Realtime AI News
Qwen Releases Qwen3-ASR-0.6B Automatic Speech Recognition Model
Qwen team launched Qwen3-ASR-0.6B-hf on Hugging Face, an automatic speech recognition model supporting Chinese, English, and Cantonese.
Qwen team published Qwen3-ASR-0.6B-hf on Hugging Face on June 26, an automatic speech recognition (ASR) model using the automatic-speech-recognition pipeline, built with the transformers library and safetensors format. It also carries a text-generation tag, indicating a hybrid architecture combining speech recognition with generative capabilities.

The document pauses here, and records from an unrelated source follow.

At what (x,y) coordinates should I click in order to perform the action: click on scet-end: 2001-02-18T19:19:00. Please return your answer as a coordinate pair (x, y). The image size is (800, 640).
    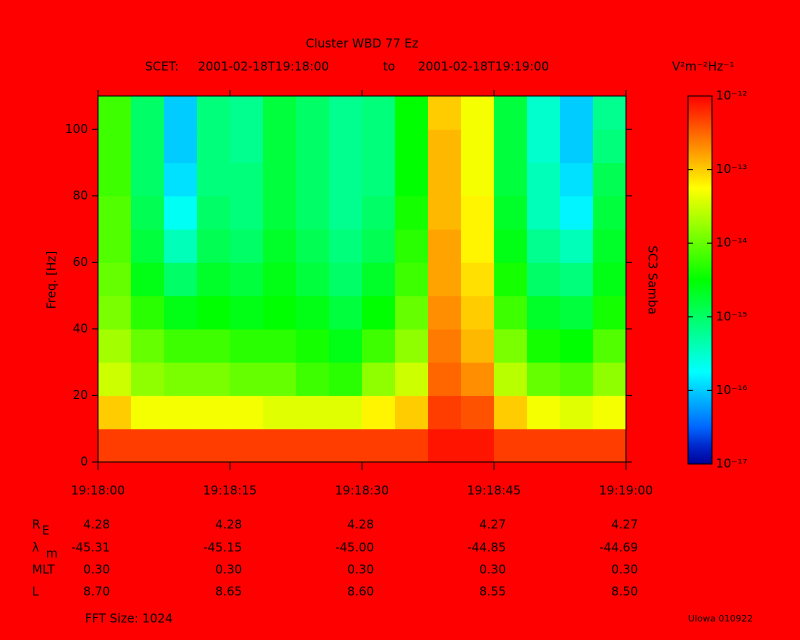
    Looking at the image, I should click on (484, 67).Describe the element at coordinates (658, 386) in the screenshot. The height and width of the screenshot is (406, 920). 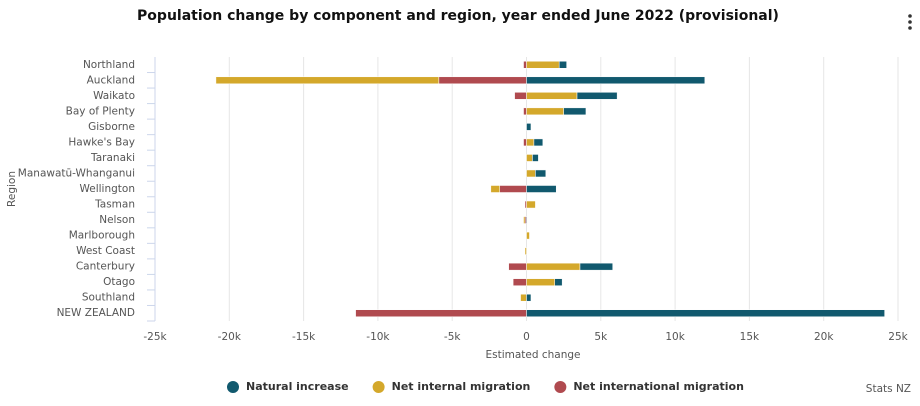
I see `legend-label: Net international migration` at that location.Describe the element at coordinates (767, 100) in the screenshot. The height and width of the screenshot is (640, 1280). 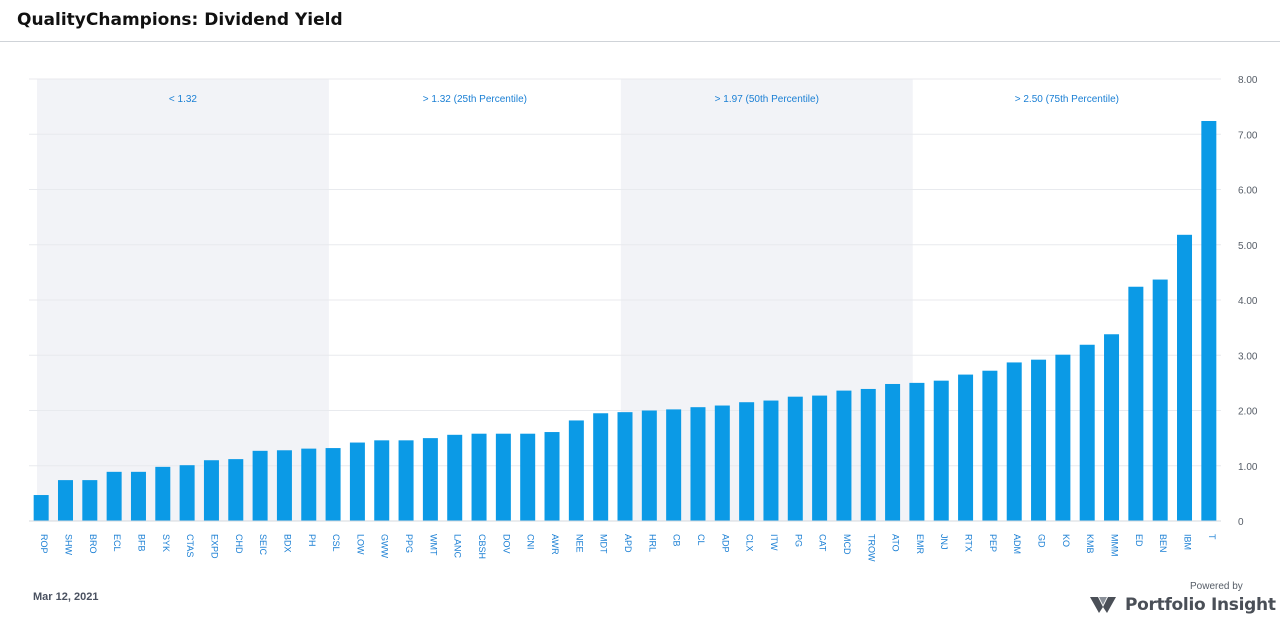
I see `percentile-band-label: > 1.97 (50th Percentile)` at that location.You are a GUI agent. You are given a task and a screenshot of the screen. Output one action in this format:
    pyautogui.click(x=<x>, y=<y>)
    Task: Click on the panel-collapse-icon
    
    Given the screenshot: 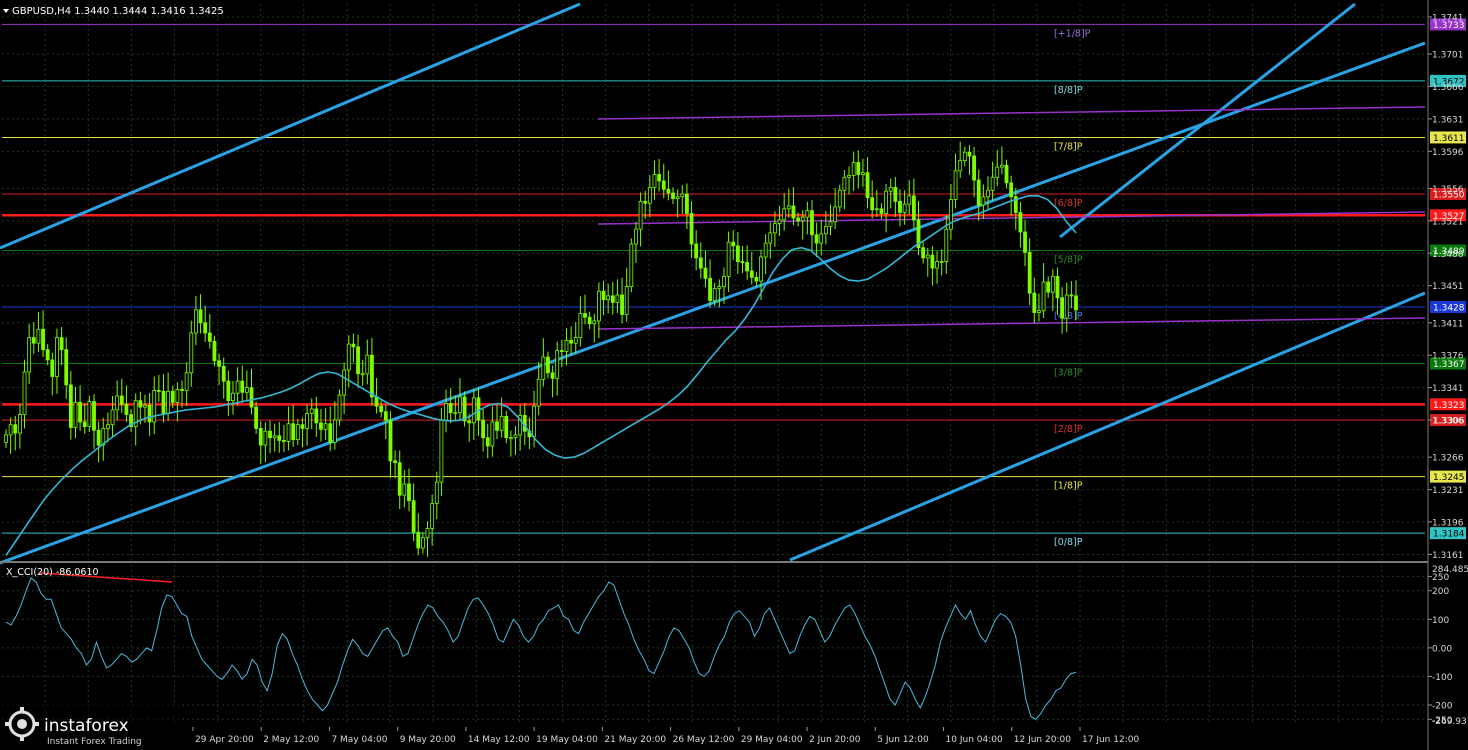 What is the action you would take?
    pyautogui.click(x=6, y=11)
    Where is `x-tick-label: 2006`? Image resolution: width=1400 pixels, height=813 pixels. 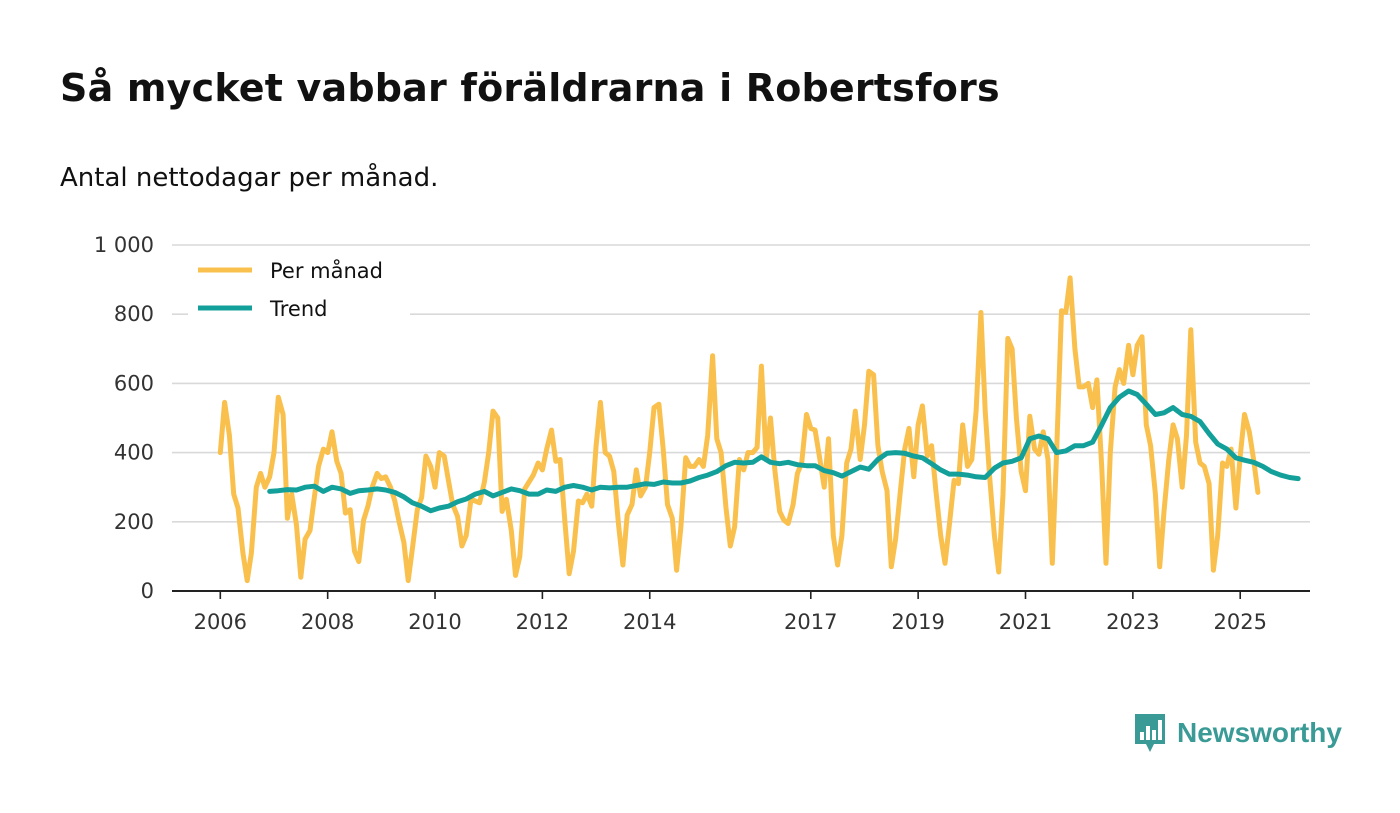
x-tick-label: 2006 is located at coordinates (220, 622).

The model supports Chinese (zh), English (en), and Cantonese (yue), with tags covering transformers, safetensors, qwen3_asr, text-generation, and automatic-speech-recognition.
Unlike the Qwen3-ForcedAligner-0.6B released the same day, the ASR version is designed for end-to-end speech-to-text transcription scenarios, making it better suited for applications like voice assistants, meeting transcription, and real-time captioning.
Source: Qwen Hugging Face official model registry.
Why it matters
The Qwen3-ASR-0.6B release rounds out Qwen's speech model lineup, offering developers a complete voice pipeline from ASR to forced alignment.